Article One asserts prior art on Worlds.com patent
Filed under: News items, Legal, Virtual worlds

Article One Partners, "a global community that rewards members for discovering patent validity evidence to legitimize US patents", has announced that they have turned up prior-art that may (or may not) be useful in overturning the Worlds.com US Patent 7,181,690.
It's difficult to judge on its merits. Article One receives revenue by on-selling that information to interested parties. We're not sure how much for, but the prize paid for locating the information is US$50,000, so we're expecting that the cost of seeing the inforomation is considerably more than that.
Article One's phrasing is as cautious as you might expect:
"Importantly, only a U.S. federal court or the U.S. Patent Office can invalidate a U.S. patent. While Article One's research is validated by actions such as this past week's grant by the U.S. Patent Office of the request for re-exam of Merck's Singulair drug (filed by Article One Partners in March), Article One is announcing only its own conclusion based on its analysis of the prior art for purposes of determining winners to its Patent Studies. A court or the Patent Office may disagree with Article One's conclusion."

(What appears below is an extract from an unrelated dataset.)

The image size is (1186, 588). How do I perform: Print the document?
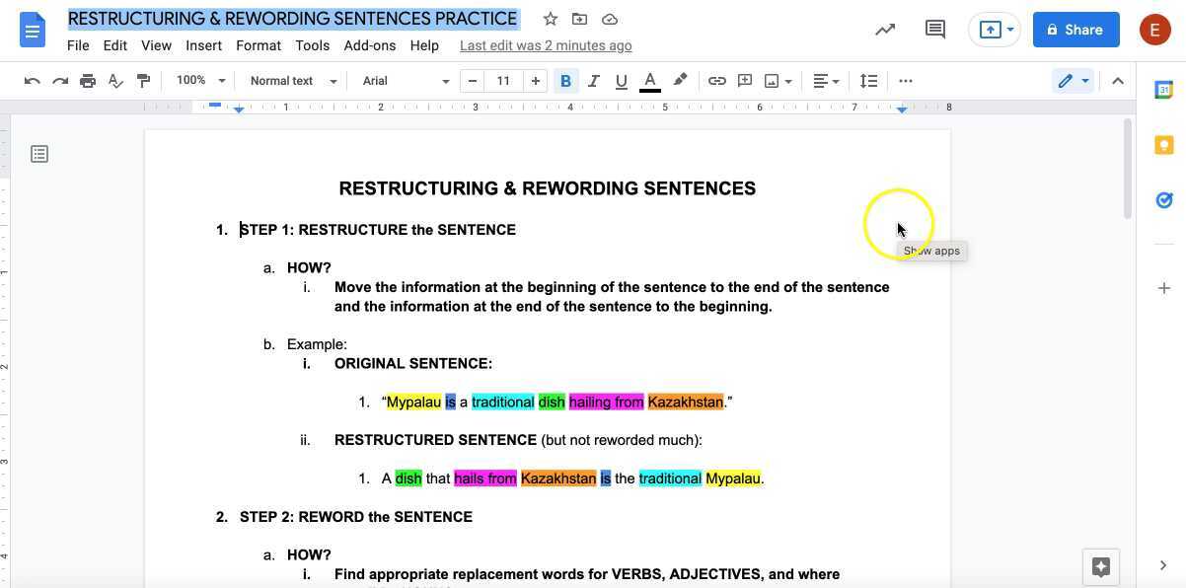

And of course, they're right. The existence of prior-art alone is not sufficient grounds to invalidate a US patent claim. As yet, any suggestions that this weakens the Worlds.com '690 patent are premature.



















Reader Comments (Page 1 of 1)
slimj091 said on 6:17PM 6-08-2009
this still makes me laugh.
"system and method enabling users to interact in a virtual space"... did they just try and patent the internet?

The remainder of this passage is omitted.